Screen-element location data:

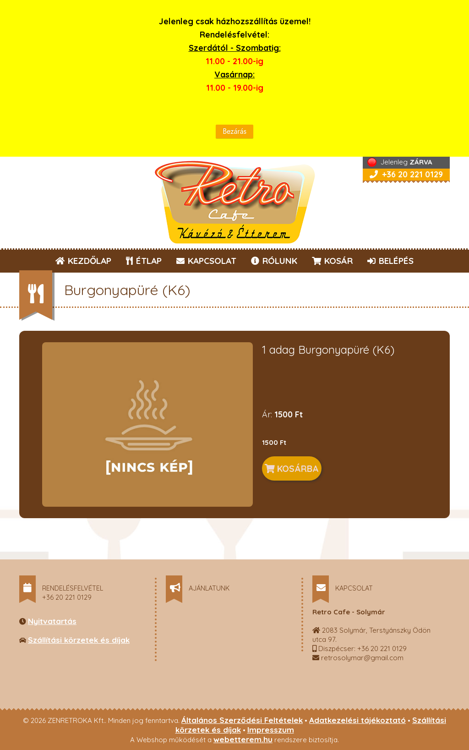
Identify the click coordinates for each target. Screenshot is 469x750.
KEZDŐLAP (83, 260)
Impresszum (270, 729)
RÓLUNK (274, 260)
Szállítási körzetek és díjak (79, 640)
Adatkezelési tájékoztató (357, 720)
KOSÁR (332, 260)
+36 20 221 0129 (406, 174)
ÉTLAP (144, 260)
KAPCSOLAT (206, 260)
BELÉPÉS (390, 260)
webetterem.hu (243, 739)
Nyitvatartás (52, 621)
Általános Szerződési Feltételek (242, 720)
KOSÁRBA (292, 468)
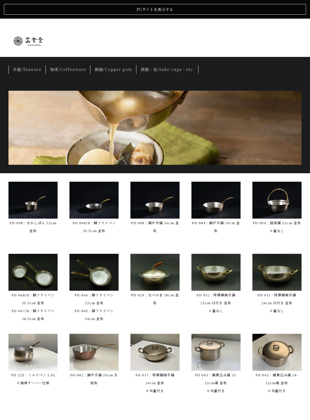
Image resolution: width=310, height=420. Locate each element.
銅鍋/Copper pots (113, 50)
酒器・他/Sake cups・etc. (167, 50)
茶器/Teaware (27, 50)
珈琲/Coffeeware (68, 50)
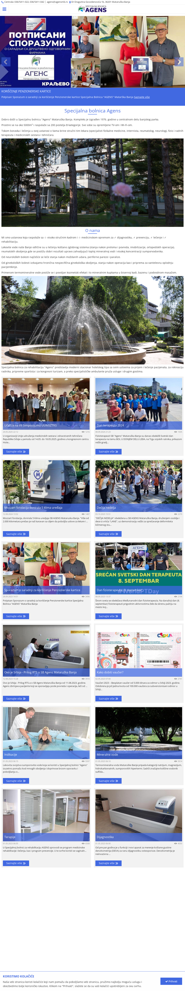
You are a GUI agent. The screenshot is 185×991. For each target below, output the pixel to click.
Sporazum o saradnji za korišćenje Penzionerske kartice (42, 590)
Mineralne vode (107, 755)
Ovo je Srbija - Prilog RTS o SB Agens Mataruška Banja (40, 672)
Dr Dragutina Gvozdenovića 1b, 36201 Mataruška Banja (100, 1)
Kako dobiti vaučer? (110, 672)
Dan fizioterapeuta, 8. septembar (119, 590)
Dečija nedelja (106, 508)
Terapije (9, 837)
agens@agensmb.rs (57, 1)
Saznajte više (142, 97)
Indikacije (10, 755)
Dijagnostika (105, 837)
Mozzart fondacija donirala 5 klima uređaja (33, 508)
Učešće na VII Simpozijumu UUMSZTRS (30, 425)
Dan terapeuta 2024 (110, 425)
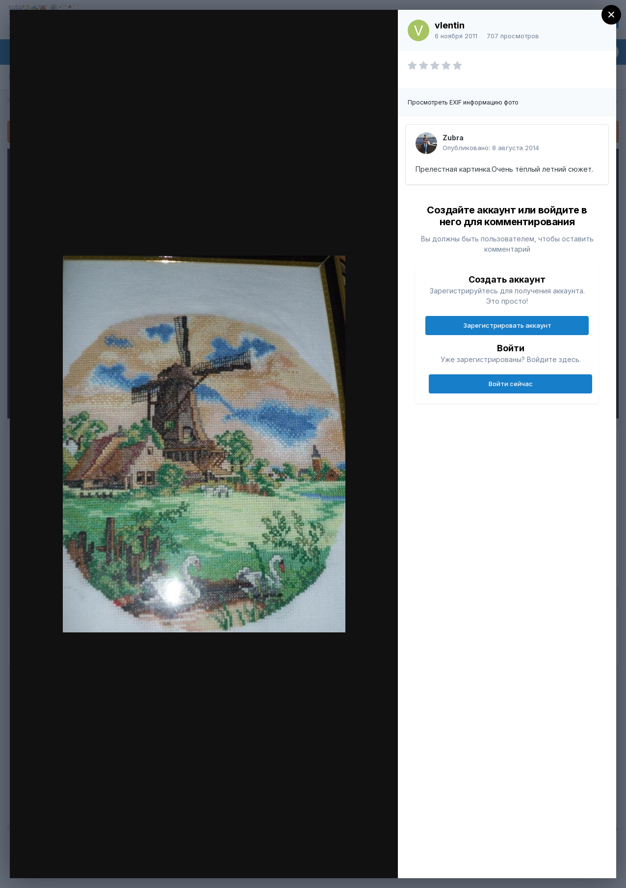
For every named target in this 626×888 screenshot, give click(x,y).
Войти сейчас (511, 384)
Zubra (453, 137)
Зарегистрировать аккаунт (507, 325)
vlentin (450, 25)
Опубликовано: (491, 148)
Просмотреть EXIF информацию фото (463, 102)
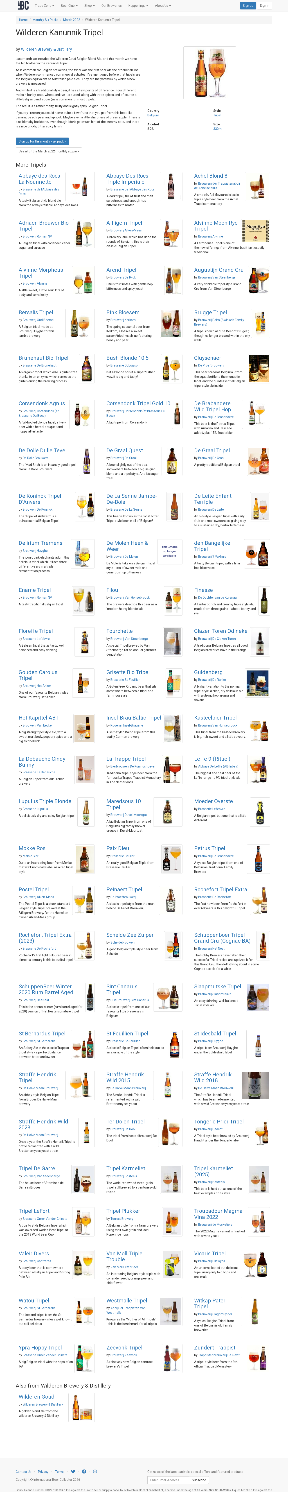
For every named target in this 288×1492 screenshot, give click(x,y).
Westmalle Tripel (126, 1300)
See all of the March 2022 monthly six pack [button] (49, 151)
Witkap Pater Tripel (209, 1303)
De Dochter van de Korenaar (218, 597)
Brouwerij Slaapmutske (214, 994)
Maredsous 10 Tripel (123, 804)
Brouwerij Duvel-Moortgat (128, 815)
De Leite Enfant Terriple (213, 499)
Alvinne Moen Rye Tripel (216, 226)
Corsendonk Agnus (42, 403)
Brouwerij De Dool (122, 1129)
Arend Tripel (121, 270)
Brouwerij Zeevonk (123, 1355)
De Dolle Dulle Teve (42, 450)
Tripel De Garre (37, 1168)
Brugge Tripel (210, 312)
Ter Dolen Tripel (125, 1121)
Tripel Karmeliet (125, 1168)
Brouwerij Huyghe (35, 550)
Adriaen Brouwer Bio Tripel (44, 226)
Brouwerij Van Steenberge (217, 277)
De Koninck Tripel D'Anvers (40, 499)
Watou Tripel (34, 1300)
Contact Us (23, 1472)
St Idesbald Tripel (215, 1033)
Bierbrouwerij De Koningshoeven (133, 766)
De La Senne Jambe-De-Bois (131, 499)
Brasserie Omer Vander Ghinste (45, 1218)
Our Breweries (111, 5)
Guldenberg (208, 672)
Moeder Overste (213, 801)
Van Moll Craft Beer (124, 1267)
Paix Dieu (117, 848)
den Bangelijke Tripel (212, 546)
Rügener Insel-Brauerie (126, 725)
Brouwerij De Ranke (212, 679)
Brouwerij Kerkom (123, 320)
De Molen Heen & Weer (127, 546)
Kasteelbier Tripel (215, 718)
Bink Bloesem (123, 312)
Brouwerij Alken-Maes (126, 230)
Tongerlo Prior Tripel (219, 1121)
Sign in (264, 5)
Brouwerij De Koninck (37, 509)
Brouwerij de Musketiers (215, 1224)
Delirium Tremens (40, 543)
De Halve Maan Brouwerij (40, 1088)
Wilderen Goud (36, 1397)
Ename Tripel (35, 590)
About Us (163, 5)
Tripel (217, 115)
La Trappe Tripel (126, 759)
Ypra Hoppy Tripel (40, 1348)
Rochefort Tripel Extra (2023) (45, 938)
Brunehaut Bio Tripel (43, 358)
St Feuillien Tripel (127, 1033)
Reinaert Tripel (124, 889)
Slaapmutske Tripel (217, 986)
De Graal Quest (124, 450)
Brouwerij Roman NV (37, 236)
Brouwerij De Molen (124, 556)
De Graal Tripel (212, 450)
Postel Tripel (34, 889)
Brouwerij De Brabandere (216, 417)
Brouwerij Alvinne (210, 236)
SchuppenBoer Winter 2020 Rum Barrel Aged (46, 989)
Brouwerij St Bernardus (39, 1041)
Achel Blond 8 (210, 176)
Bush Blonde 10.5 (127, 358)
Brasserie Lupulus (35, 809)
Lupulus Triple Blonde (45, 801)
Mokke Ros (32, 848)
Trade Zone (44, 5)
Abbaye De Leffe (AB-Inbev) (218, 766)
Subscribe (199, 1480)
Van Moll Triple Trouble (124, 1256)
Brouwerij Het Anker (37, 686)
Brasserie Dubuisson (125, 365)
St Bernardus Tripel (42, 1033)
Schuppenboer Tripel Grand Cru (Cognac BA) (222, 938)
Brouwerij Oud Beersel (38, 320)
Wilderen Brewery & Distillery (46, 49)
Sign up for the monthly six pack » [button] (42, 141)
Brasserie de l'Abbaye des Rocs (132, 189)
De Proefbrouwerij (211, 365)
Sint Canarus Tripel (121, 989)
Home (23, 20)
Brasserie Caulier (122, 856)
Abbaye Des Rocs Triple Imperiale (127, 179)
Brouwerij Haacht (210, 1129)
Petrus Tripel (209, 848)
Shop (89, 5)
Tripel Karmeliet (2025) (213, 1171)
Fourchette (119, 631)
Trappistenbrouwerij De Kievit (219, 1355)
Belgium (153, 115)
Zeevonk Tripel (124, 1348)
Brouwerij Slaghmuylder (215, 1314)
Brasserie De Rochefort (214, 897)
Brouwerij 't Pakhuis (212, 556)
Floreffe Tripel (36, 631)
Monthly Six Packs (45, 20)
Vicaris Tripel (210, 1253)
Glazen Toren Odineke (221, 631)
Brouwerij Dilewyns (211, 1261)
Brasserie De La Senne (126, 509)
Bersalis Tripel (36, 312)
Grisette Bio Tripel (128, 672)
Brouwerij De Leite (211, 509)
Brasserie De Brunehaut (39, 365)
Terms (59, 1472)
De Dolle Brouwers (36, 458)
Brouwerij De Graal (123, 458)
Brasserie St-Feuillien (125, 679)
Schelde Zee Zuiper (130, 935)
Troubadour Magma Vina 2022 (218, 1214)
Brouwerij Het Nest (211, 948)
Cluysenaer (207, 358)
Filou (112, 590)
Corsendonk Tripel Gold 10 (138, 403)
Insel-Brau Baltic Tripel (133, 718)
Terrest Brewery (121, 1218)
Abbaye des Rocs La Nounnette (39, 179)
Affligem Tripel (124, 223)
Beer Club (69, 5)
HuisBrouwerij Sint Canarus (129, 1000)
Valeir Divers (34, 1253)
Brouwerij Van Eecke (37, 725)
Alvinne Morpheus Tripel (41, 273)
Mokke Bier (30, 856)
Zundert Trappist (214, 1348)
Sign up (248, 5)
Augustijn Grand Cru (219, 270)
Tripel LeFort (34, 1211)
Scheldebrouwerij (122, 942)
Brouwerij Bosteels (123, 1176)
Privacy (43, 1472)
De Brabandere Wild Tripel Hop (212, 406)
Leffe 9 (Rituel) (212, 759)
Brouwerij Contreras (37, 1261)
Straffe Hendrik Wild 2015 (125, 1077)
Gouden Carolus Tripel (38, 675)
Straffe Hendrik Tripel (37, 1077)
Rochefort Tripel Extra (220, 889)
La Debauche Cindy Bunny (42, 762)
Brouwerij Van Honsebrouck (130, 597)
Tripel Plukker (123, 1211)
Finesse (203, 590)
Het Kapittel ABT (39, 718)
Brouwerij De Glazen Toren (217, 639)
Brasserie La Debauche (39, 772)
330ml (217, 129)
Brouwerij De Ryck (123, 277)
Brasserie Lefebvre (36, 639)
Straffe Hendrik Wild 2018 (213, 1077)
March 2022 (71, 20)
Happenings (138, 5)
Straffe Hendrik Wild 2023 (43, 1124)
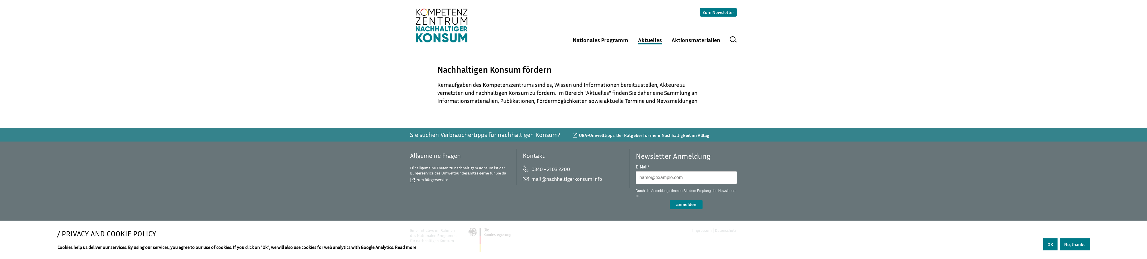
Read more (405, 247)
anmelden (686, 204)
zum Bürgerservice (432, 179)
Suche (733, 40)
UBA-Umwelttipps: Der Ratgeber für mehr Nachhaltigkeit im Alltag (644, 135)
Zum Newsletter (718, 12)
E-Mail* (642, 166)
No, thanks (1074, 244)
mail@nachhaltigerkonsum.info (566, 179)
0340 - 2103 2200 (550, 169)
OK (1050, 244)
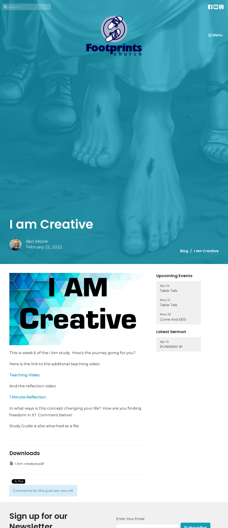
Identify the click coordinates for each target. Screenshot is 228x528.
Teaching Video (24, 375)
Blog (184, 251)
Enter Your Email (130, 519)
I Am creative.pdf (26, 463)
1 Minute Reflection (27, 397)
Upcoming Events (174, 275)
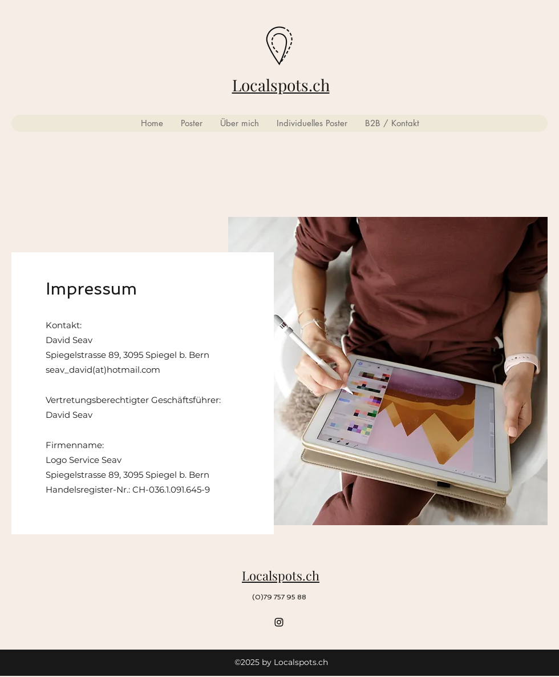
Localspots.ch (281, 84)
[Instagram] (279, 622)
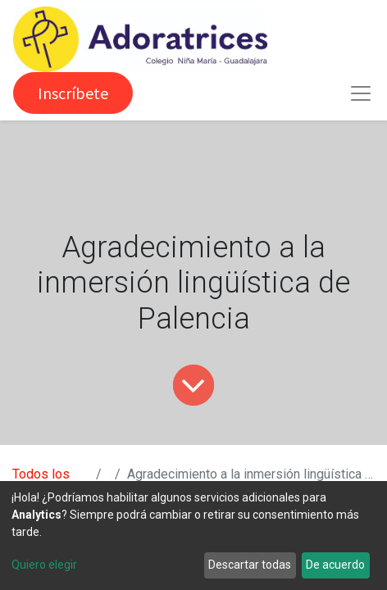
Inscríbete (73, 93)
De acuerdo (335, 564)
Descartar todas (249, 564)
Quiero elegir (44, 564)
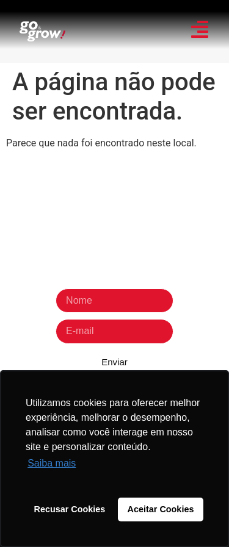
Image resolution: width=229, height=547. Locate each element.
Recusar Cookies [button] (70, 509)
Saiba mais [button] (51, 463)
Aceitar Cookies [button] (161, 509)
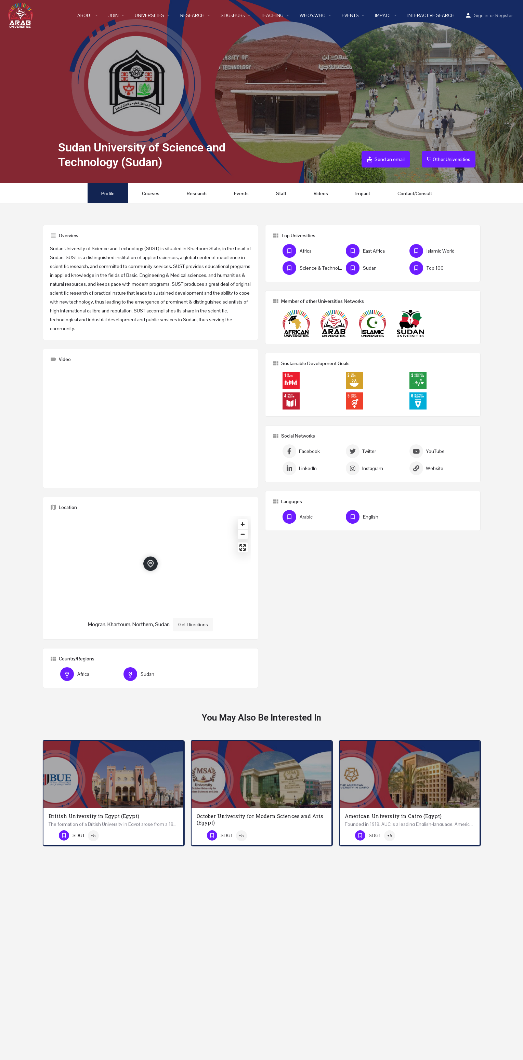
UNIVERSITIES (149, 15)
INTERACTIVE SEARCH (431, 15)
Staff (281, 193)
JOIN (113, 15)
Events (241, 193)
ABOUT (84, 15)
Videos (321, 193)
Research (197, 193)
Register (504, 15)
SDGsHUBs (233, 15)
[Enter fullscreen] (243, 547)
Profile (108, 193)
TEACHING (272, 15)
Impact (362, 193)
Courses (150, 193)
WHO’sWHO (313, 15)
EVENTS (350, 15)
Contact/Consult (414, 193)
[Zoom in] (243, 524)
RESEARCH (192, 15)
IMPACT (383, 15)
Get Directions (193, 624)
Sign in (481, 15)
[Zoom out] (243, 534)
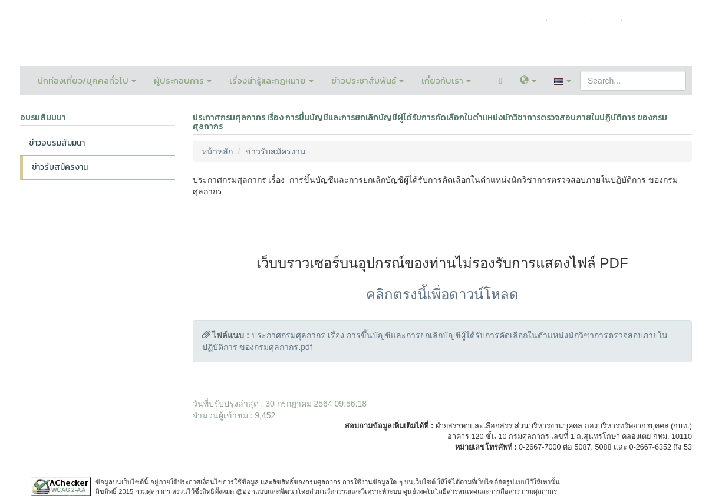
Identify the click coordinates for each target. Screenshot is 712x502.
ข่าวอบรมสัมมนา (57, 143)
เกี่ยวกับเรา (446, 80)
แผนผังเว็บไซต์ (655, 20)
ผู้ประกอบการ (183, 80)
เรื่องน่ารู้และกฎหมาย (271, 80)
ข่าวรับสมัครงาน (60, 167)
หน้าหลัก (525, 20)
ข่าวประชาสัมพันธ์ (367, 80)
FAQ (607, 20)
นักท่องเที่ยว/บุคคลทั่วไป (87, 80)
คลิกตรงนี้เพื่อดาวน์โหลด (442, 294)
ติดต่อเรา (569, 20)
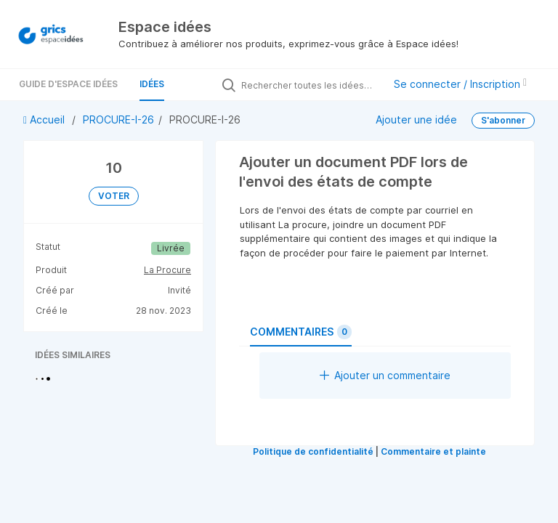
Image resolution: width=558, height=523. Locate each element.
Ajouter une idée (416, 119)
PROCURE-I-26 (118, 119)
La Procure (167, 269)
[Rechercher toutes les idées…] (308, 85)
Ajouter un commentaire (385, 375)
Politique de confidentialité (313, 451)
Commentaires (301, 332)
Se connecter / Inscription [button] (460, 84)
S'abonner (503, 120)
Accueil (45, 119)
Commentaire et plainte (433, 451)
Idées (152, 83)
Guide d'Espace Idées (68, 83)
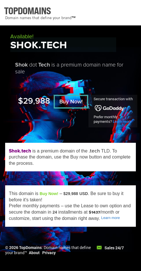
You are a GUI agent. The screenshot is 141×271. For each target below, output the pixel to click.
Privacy (49, 252)
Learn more (122, 121)
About (34, 252)
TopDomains (30, 247)
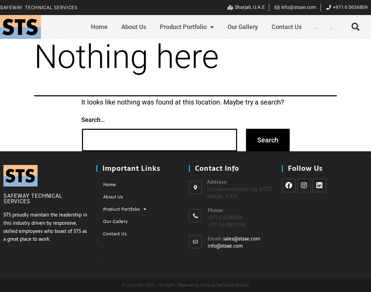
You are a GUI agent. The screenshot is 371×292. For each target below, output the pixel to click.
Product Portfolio (187, 26)
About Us (133, 26)
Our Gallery (243, 26)
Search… (93, 119)
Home (99, 26)
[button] (355, 26)
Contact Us (287, 26)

• [EXERCISE TASK]
Reproduce everything from the start of the data down to the line containing "Ovo je Srbija", substituting "Tea sets" for "Teaware" and keeping all else unchanged. Leave the pictures out of the answer.

• [COMPLETED TASK]
Identify the click coordinates for each target. Screenshot is 469x750.
KEZDŐLAP (83, 260)
Impresszum (270, 729)
RÓLUNK (274, 260)
Szállítási körzetek és díjak (79, 640)
Adatkezelési tájékoztató (357, 720)
KOSÁR (332, 260)
+36 20 221 0129 (406, 174)
ÉTLAP (144, 260)
KAPCSOLAT (206, 260)
BELÉPÉS (390, 260)
webetterem.hu (243, 739)
Nyitvatartás (52, 621)
Általános Szerződési Feltételek (242, 720)
KOSÁRBA (292, 468)
Image resolution: width=310, height=420. Locate each element.
銅鍋/Copper pots (113, 50)
酒器・他/Sake cups・etc. (167, 50)
茶器/Tea sets (27, 50)
珈琲/Coffeeware (68, 50)
You are a GUI agent. The screenshot is 185×991. For each target below, output the pixel to click.
Sporazum o saradnji za korišćenje Penzionerske kartice (42, 590)
Mineralne vode (107, 755)
Ovo je Srbija - Prilog RTS o SB Agens Mataruška Banja (40, 672)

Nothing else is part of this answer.